* _ENTRIES SUPPLIED_:
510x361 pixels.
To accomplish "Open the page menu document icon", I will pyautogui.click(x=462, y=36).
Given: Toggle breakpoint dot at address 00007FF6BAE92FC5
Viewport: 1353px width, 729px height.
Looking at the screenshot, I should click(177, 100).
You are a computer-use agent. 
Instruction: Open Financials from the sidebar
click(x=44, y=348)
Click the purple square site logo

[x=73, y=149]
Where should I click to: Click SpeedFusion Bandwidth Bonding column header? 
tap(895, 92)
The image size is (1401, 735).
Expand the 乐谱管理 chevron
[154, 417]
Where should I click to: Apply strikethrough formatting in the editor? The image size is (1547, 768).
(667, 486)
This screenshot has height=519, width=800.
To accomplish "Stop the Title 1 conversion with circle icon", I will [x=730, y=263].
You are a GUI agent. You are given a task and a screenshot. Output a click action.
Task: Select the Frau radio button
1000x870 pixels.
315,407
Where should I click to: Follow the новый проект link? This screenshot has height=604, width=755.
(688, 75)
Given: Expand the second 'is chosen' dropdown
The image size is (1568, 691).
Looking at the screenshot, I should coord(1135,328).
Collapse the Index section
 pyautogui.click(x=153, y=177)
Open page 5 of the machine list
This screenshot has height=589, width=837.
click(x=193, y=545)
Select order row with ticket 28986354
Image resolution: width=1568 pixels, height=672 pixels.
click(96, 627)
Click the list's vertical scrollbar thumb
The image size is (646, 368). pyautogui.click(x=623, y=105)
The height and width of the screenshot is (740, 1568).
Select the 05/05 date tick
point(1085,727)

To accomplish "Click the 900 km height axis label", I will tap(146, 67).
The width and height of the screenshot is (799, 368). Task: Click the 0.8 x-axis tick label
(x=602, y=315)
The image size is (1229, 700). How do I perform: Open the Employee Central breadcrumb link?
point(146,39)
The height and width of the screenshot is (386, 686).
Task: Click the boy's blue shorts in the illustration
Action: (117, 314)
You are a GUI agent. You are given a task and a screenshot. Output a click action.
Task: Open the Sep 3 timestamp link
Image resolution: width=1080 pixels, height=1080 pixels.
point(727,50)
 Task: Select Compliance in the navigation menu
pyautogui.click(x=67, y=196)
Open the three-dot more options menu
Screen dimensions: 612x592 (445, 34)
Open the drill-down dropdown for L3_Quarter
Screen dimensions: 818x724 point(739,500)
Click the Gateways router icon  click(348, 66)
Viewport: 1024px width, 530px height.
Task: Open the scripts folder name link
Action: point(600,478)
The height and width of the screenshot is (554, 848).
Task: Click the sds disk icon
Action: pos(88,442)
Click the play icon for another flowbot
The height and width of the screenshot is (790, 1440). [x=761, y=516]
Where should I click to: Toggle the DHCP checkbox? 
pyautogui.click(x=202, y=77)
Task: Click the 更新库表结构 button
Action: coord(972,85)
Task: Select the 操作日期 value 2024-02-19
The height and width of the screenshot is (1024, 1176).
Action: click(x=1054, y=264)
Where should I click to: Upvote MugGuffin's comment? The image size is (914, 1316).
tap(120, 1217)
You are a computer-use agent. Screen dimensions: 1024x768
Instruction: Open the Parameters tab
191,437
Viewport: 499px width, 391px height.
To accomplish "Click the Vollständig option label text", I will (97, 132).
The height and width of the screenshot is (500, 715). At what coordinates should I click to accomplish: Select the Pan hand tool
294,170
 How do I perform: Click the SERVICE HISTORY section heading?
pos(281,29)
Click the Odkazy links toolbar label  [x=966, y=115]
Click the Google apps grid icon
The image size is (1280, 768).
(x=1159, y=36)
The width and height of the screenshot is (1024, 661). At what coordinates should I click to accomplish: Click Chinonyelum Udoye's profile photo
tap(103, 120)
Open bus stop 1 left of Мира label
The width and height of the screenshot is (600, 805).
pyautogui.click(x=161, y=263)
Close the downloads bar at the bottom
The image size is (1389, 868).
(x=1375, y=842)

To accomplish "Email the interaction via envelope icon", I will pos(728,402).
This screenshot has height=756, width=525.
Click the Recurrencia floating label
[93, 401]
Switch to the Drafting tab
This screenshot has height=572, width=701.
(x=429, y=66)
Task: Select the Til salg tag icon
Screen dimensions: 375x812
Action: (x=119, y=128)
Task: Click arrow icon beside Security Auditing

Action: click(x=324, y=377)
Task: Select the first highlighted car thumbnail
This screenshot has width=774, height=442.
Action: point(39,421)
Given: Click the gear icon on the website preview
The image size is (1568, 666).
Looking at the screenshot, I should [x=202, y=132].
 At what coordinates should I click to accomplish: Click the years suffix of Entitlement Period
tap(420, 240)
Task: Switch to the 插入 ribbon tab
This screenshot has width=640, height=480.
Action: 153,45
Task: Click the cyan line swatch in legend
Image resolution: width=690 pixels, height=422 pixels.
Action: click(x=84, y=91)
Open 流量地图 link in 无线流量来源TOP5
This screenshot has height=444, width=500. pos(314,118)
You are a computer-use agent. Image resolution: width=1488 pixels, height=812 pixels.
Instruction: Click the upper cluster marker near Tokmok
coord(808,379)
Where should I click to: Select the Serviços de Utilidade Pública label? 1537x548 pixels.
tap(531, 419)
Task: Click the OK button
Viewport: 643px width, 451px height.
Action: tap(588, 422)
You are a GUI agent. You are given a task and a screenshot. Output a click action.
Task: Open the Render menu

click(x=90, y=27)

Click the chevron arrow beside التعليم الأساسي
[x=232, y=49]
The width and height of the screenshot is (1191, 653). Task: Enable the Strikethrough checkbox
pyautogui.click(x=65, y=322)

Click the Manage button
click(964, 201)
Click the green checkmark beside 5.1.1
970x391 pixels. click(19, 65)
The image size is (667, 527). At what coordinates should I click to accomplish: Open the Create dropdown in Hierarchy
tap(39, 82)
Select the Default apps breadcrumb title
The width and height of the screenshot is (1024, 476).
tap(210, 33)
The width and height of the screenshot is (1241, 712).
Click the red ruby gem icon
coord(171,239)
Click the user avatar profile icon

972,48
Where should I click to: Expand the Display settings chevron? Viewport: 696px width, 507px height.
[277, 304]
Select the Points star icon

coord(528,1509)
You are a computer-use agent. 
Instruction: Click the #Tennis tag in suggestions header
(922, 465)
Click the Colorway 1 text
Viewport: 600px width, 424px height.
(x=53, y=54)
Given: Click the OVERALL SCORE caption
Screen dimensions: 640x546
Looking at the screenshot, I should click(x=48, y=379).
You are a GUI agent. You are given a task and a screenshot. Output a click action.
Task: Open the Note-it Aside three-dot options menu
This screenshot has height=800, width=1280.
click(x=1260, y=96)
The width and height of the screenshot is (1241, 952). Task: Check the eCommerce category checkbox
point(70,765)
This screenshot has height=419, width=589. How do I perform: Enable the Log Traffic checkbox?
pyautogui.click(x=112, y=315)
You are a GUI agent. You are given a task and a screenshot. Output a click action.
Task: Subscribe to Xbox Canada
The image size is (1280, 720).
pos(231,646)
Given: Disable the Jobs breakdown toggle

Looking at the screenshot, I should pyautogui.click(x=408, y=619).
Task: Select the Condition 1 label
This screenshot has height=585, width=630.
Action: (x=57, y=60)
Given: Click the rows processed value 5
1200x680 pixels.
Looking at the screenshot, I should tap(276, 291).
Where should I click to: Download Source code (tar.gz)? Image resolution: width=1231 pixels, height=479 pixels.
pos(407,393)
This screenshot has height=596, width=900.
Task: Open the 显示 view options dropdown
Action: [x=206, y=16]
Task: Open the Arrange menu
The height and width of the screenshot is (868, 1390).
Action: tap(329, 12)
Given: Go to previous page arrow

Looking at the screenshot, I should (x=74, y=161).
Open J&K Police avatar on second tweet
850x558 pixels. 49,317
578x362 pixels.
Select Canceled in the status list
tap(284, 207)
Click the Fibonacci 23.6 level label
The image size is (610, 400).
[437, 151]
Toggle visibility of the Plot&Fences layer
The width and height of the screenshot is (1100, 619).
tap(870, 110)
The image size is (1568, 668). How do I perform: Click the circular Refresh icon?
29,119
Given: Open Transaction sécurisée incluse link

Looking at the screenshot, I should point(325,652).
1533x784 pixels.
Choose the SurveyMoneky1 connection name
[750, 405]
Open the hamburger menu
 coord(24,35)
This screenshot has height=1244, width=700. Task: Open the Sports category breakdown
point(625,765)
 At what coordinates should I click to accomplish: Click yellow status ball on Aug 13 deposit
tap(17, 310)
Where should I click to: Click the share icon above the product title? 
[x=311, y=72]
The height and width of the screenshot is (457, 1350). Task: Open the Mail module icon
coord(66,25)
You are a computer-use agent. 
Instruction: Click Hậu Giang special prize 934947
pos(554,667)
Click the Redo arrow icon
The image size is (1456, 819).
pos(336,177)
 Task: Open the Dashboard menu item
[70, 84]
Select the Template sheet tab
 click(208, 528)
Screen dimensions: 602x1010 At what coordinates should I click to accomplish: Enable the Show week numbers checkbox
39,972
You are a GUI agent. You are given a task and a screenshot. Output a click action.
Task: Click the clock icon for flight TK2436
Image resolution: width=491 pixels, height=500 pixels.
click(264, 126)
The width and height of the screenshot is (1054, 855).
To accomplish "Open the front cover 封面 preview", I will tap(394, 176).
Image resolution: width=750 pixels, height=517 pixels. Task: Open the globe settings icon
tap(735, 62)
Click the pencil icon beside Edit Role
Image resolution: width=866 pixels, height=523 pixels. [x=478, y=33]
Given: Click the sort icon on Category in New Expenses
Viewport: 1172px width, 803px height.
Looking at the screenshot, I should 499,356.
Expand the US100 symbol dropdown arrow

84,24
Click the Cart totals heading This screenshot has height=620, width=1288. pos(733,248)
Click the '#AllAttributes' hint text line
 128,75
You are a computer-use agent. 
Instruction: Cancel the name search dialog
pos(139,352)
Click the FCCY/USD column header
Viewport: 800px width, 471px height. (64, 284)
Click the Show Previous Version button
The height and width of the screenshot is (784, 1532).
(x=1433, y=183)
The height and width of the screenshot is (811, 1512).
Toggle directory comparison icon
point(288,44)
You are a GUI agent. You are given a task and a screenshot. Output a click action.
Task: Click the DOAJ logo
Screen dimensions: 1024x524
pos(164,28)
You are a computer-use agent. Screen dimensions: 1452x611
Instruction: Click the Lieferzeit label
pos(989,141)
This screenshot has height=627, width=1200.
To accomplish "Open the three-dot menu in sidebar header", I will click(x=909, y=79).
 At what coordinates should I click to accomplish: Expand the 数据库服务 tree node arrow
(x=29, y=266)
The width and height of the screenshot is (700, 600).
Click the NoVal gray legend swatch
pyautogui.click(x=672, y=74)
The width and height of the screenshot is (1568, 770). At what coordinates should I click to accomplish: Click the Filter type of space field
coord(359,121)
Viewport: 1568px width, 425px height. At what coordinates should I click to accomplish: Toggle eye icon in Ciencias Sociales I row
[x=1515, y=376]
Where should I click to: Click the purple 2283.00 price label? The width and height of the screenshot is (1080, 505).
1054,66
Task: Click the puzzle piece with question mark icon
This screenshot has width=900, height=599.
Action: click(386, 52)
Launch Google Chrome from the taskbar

* _ACTIVITY_: Wherever a line in the data above holds the word "Google", copy that line.

* _EXERCISE ANSWER_:
Click the Google apps grid icon
Launch Google Chrome from the taskbar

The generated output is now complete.